Add more detail

jmohdyusof · jmohdyusof · commit ab0ca0397e9a · 2020-05-13T14:32:02.000-06:00
diff --git a/examples/M16/README.md b/examples/M16/README.md
@@ -1,3 +1,38 @@
+# Background
+
+Data preprocessing is an important front-end step in data analysis that prepares data for subsequent analysis. 
+It not only enables the subsequent analysis by processing and transforming data, but also influences the quality of subsequent analysis sometimes significantly. 
+Several common examples of data preprocessing are data standardization and normalization to remove/suppress noise, removal of batch effect to combine datasets for larger studies, and generation of new representations of data to enable new analyses. 
+Feature selection can be viewed as a kind of data preprocessing for prediction analysis. 
+Its goal is to select a (minimum) subset of available features, based on which prediction models with a good performance can be constructed. 

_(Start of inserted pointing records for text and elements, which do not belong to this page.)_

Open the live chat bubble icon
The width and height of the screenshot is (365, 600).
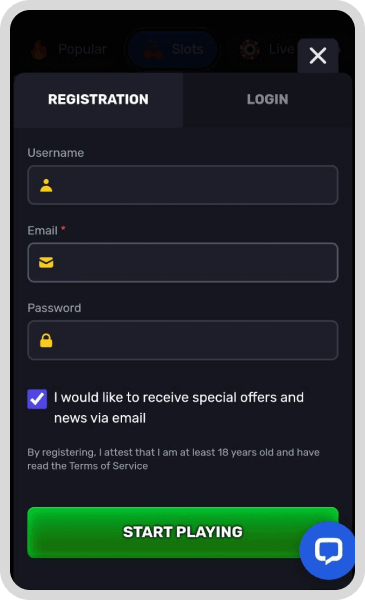click(328, 550)
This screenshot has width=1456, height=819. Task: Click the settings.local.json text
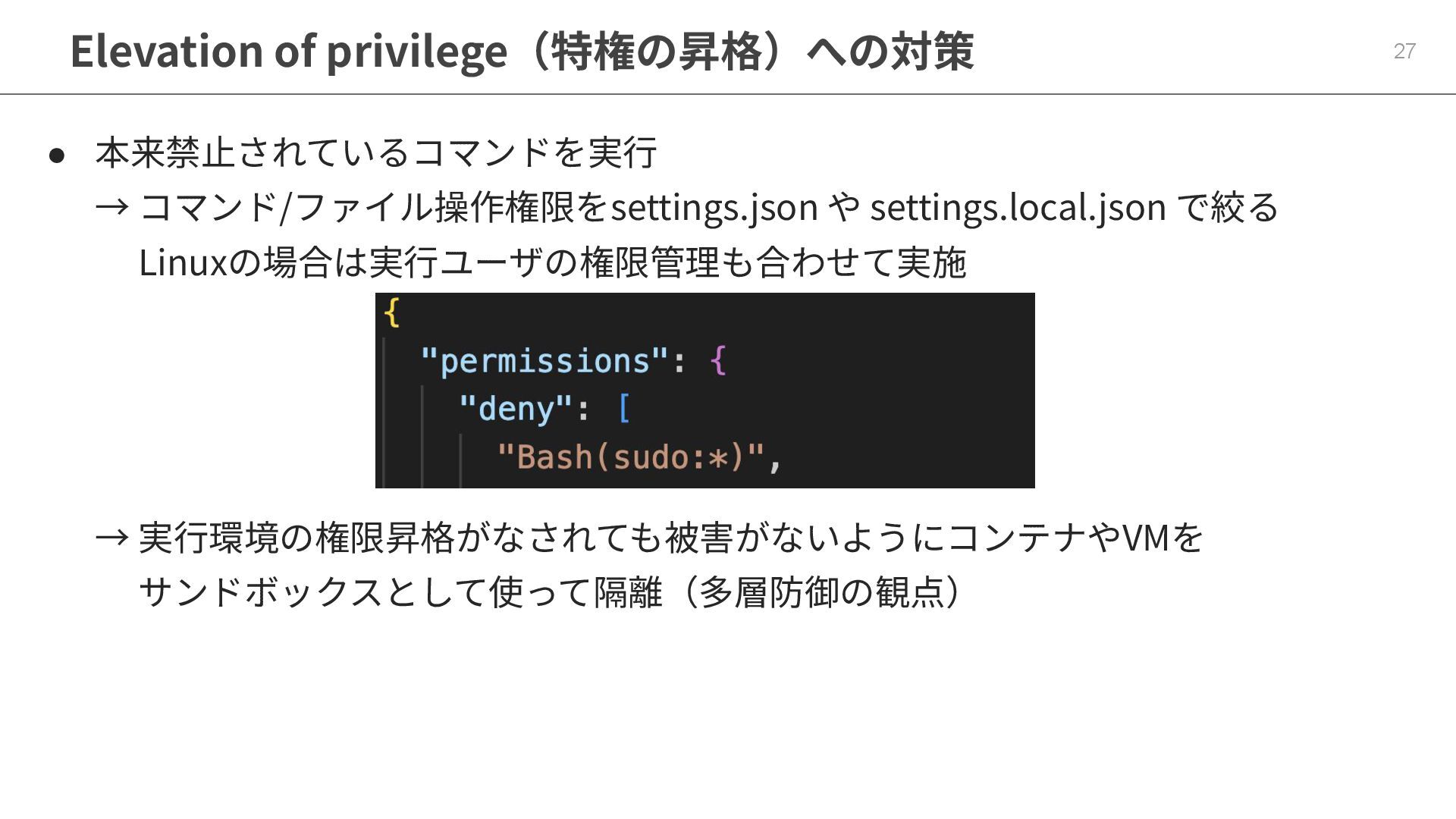[1017, 207]
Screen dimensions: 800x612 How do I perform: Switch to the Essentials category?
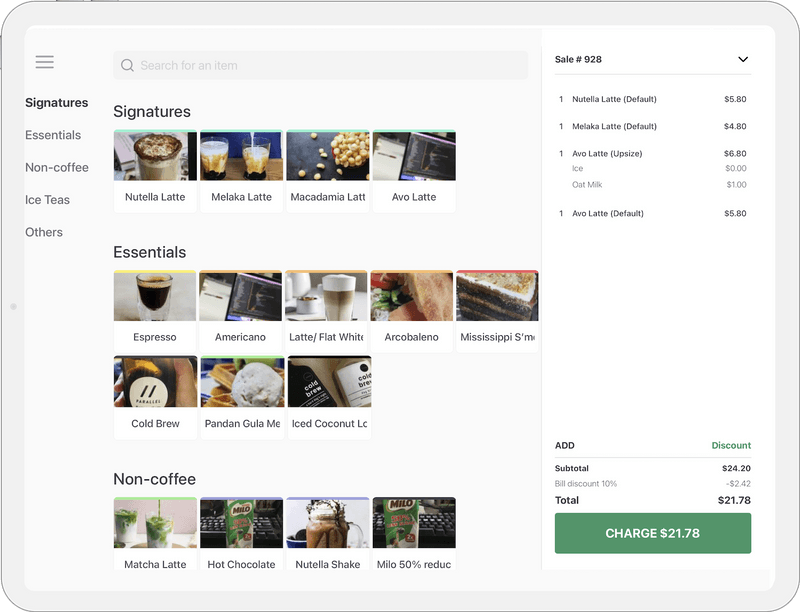pyautogui.click(x=54, y=135)
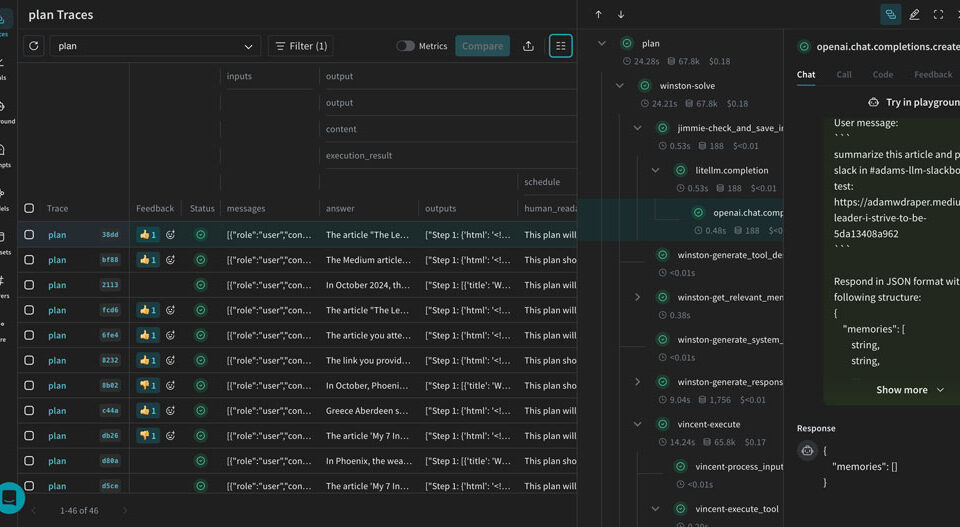Click the pencil edit icon
This screenshot has width=960, height=527.
click(x=914, y=15)
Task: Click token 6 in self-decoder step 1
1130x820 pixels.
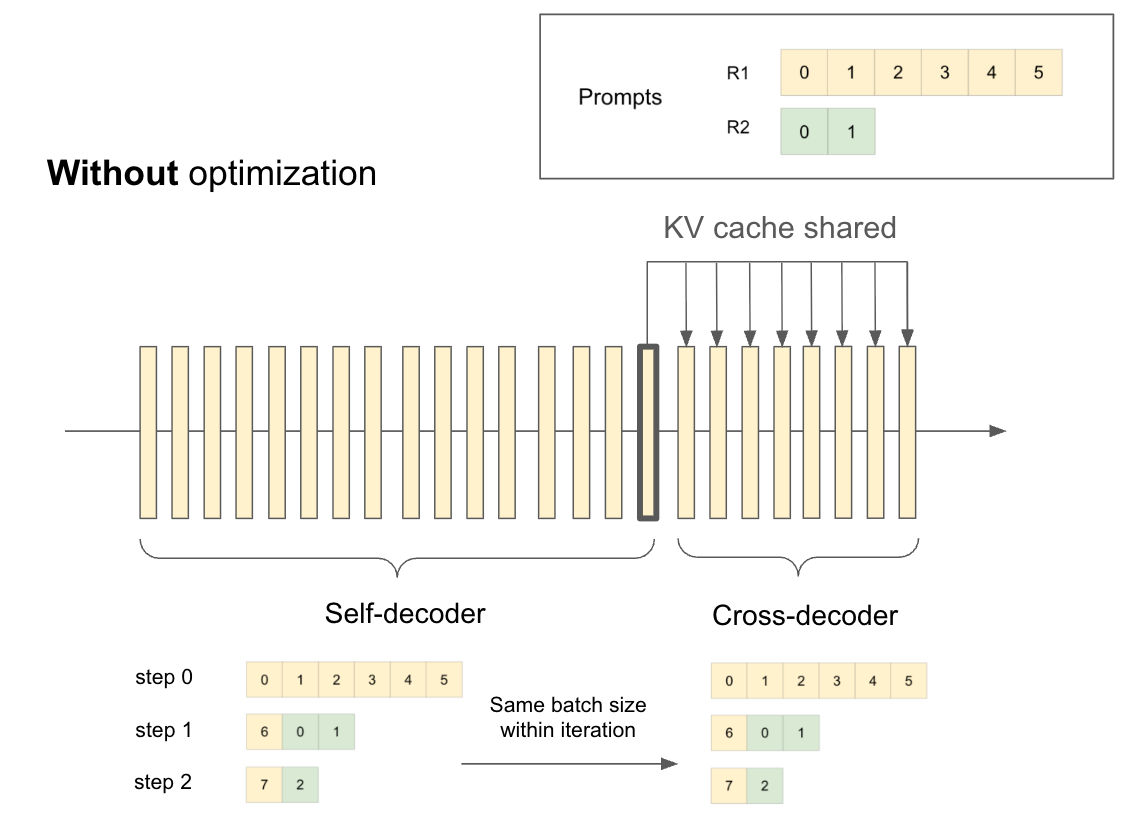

+And the performance can be evaluated from multiple aspects, such as the prediction accuracy and the speed of constructing the prediction model.
+
+The data preprocessing methods can generate data partitions to enable flexible cross-validation analysis, normalize and remove batch effects from gene expression data of cancer cells, and generate genomic representations at the gene set level for cancer cells. 
+The feature selection methods can filter features based on missing values and variations, and perform feature decorrelation. 
+Features without much variation might not be useful for prediction and highly-correlated features are not necessary to be all included in the prediction model. 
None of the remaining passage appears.